La ‘fachosfera’ a pie de calle
Aunque las redes sociales son un espacio de fuerte polarización, también se aprecia en el espacio urbano la constante presencia de expresiones de derecha y ultraderecha. El Partido Popular acaba de anunciar nuevas movilizaciones
Enfrente del Congreso de los Diputados, entre el gris de la piedra y el gris del cielo, brillaba el rojo de las boinas. Los carlistas, un puñao, cuatro gatos, se manifestaban ante la mirada alucinada de al menos uno de los leones del Congreso, con la metálica boca abierta. Y la de mi hija de dos años.
Qué raros son los carlistas. Mostraban una pancarta contra el aborto y la eutanasia, rezaban el rosario, ondeaban banderas rojigualdas y cruces de Borgoña, algunos de rodillas contra ese gris del suelo. Mi hija flipaba, los observaba atenta, a pies de la estatua de don Miguel de Cervantes, “príncipe de los ingenios españoles”.
Cuando acabaron el rezo y las letanías surreales (“Santa María / rosa mística / espejo de justicia / trono de sabiduría”) pusieron a caldo a Pedro Sánchez como exige la moda de la época, y cantaron aquello de “por Dios, la Patria y el Rey, murieron nuestros padres…”. A mi hija le encantó que cantaran, fuera lo que fuera lo que cantaban, y aplaudió profusamente. Mi hija es requetebonita y, por lo que se ve, también requeté. Luego los carlistas se pusieron a hablar entre ellos de cosas normales, de la cantidad de trastos que se acumulan en casa, como cualquier hijo de vecino.
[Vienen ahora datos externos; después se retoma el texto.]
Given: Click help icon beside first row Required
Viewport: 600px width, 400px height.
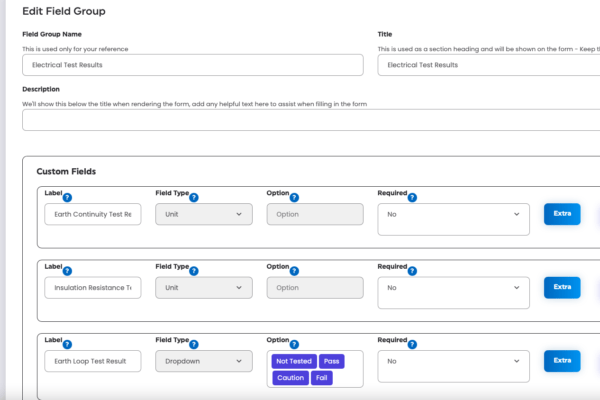Looking at the screenshot, I should click(x=412, y=198).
La fachosfera, como la blogosfera, la madroñosfera y tantas otras -sferas, nació como un término ligado al ámbito digital (véase Libre de estilo: Cuentos de la fachosfera, de Idafe Martín). Es la realidad paralela de los medios virulentos y los trolls anónimos e iracundos, de nick lleno de números y foto de Blas de Lezo. Pero se contagia al mundo real, porque no es cierto que internet sea menos real, sino todo lo contrario: ya casi es más importante lo que pasa en el mundo de los bits que en el de los átomos. El Partido Popular acaba de anunciar nuevas movilizaciones para el 26 de mayo.
Así que un día se ve a los carlistas donde el Congreso y otro una manifestación de hipotéticos vecinos en la plaza de Lavapiés, donde no parece haber muchos vecinos de verdad. Son fachalecos importados y alguna diputada de Vox que, con ese adanismo que a veces muestra la ultraderecha a la hora de manifestarse (cánticos endebles, pancartas obvias, escasa determinación), pretenden defender a la policía, pero lo que gritan es que hay demasiada delincuencia. Más bien parece que estén criticando la ineptitud policial.
A este paso la ultraderecha “sin complejos” va a terminar por coger el truco a la protesta. Hace unos años asistí a una de las más rotundas manis de Vox y el número de banderas rojigualdas me provocó efectos de irrealidad lisérgica y profundas cavilaciones kantianas (lo conté en esta misma columna). La manifestación no manifestaba nada: solo mostraba la bandera por todas partes, como amuleto místico, como celebración estética y tribal. No era amor, era obsesión. Nunca había asistido a una mani tan exigente para el intelecto, tan filosófica, tan difícil de descifrar.
Se han ejercitado notablemente en Colón, bajo otra enorme bandera (¡que no falte!), contra la amnistía y la hipotética dictadura, recordando las caceroladas de Nuñez de Balboa (que quisieron ser el 15M de la ultraderecha), o aquel ciclo de protestas contra el matrimonio homosexual y alrededores, cuando la derecha, sotanas al frente, rugió contra ZP.
Por supuesto, las protestas de Ferraz, donde se evidenció que la derecha, aunque ladre contra la diversidad, es bastante diversa en sí misma: desde los catequistas rezadores, pasando por los mediopensionistas del PP y los cayetanos que “putodefienden España”, hasta llegar a los auténticos nazis pata negra, los que ondean esvásticas y piden taxis. Ya no se rapan la cabeza, ni lucen botas y bomber, como en mi adolescencia (están desdiabolizados, dirían en Francia), pero permanecen. Les parecía rarísimo que la Policía Nacional les parase los pies, porque tenían un concepción patrimonial, como se dice ahora, de los antidisturbios. Es decir, que pensaban que eran de los suyos.
Más allá de estos eventos, la virulencia de X y la fachosfera no llega por el momento a las calles, porque cuando ves a alguien de cerca descubres que no es tan odioso como de lejos, que la gente es gente, más allá de otros atributos políticos. En la barra de la sidrería no se da la impunidad que otorga un avatar anónimo.
Y no hay armas semiautomáticas a mano: ojalá estemos lejos de ese Estados Unidos cuyas películas ya consideran la idea de una futura guerra civil. Al menos para que mi hija pueda seguir mirando divertida a los carlistas de boina colorada, como un entrañable anacronismo y no como a una amenaza. A veces, mirando las pantallas, cuesta creer que vaya a ser así.